Empresas y finanzas

Bank stocks up, bond yields dip after Portuguese bank rescue

By Chuck Mikolajczak

NEW YORK (Reuters) - Bond prices rallied and European bank stocks rose on Monday after Portugal devised a plan to prevent the collapse of one of its biggest lenders.

U.S. stocks were also higher heading in the latter stages of trading, with the S&P 500 <.SPX> coming off its worst week since 2012, as concerns over higher U.S. interest rates eased following Friday's U.S. employment report.

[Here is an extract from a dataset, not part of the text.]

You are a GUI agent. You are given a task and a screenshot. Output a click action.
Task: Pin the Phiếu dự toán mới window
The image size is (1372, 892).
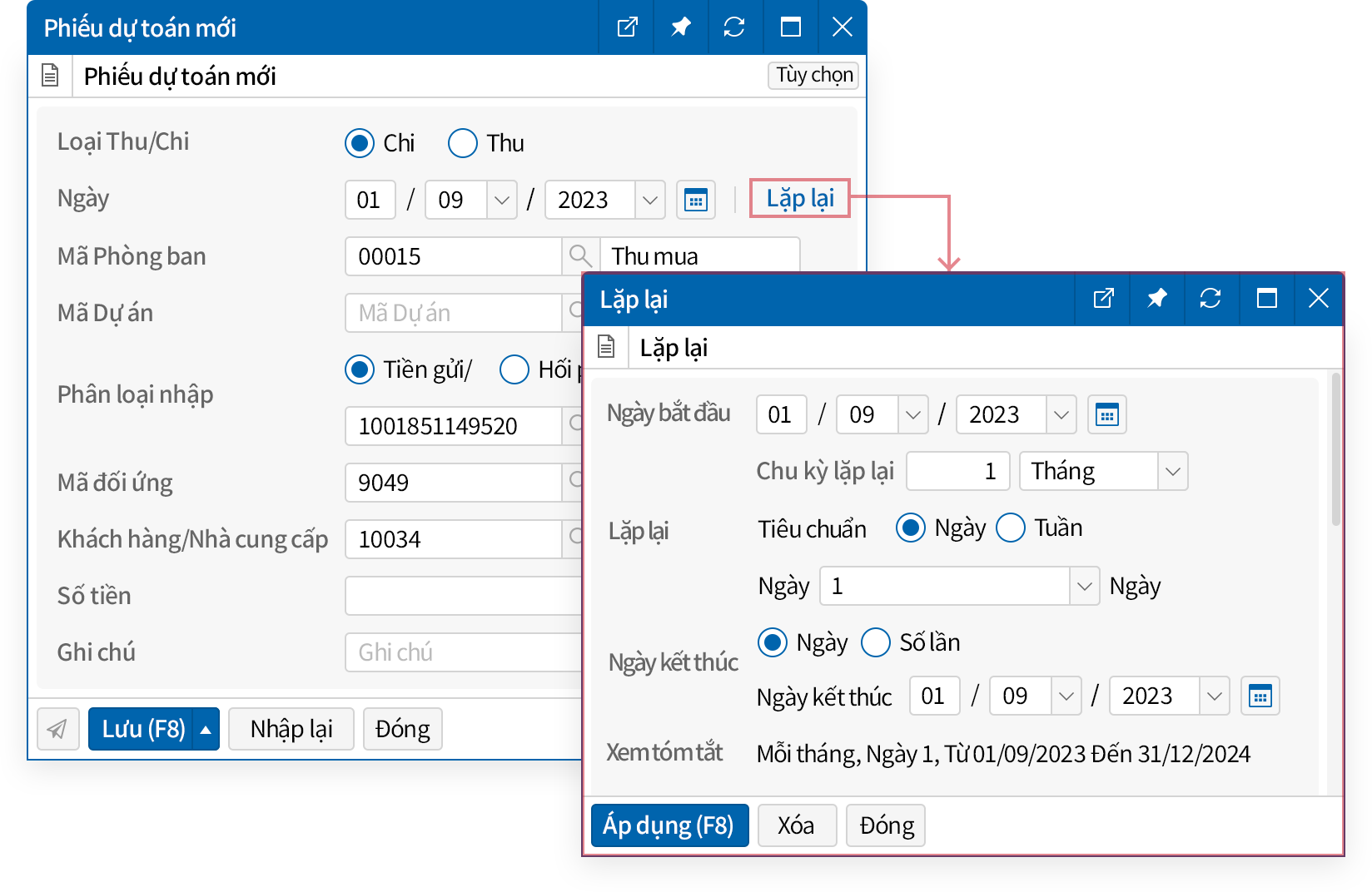tap(680, 27)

"The S&P has had a huge run, and it's earned the right to sit for a bit. The key is to make sure selling remains somewhat contained," said Adam Sarhan, chief executive of Sarhan Capital in New York. "We're in a very strong bull market right now."

Portugal on Sunday announced a nearly 5 billion-euro ($6.6 billion) rescue of the country's largest listed bank, Banco Espirito Santo , preventing it from collapsing and potentially destabilizing the regional banking sector.

Portugal's 10-year yield fell to 3.651 percent, down 7 basis points, as investors bought the bonds on relief after the package was announced. Other European bond markets also rallied, with yields on Spanish and Italian bonds moving lower .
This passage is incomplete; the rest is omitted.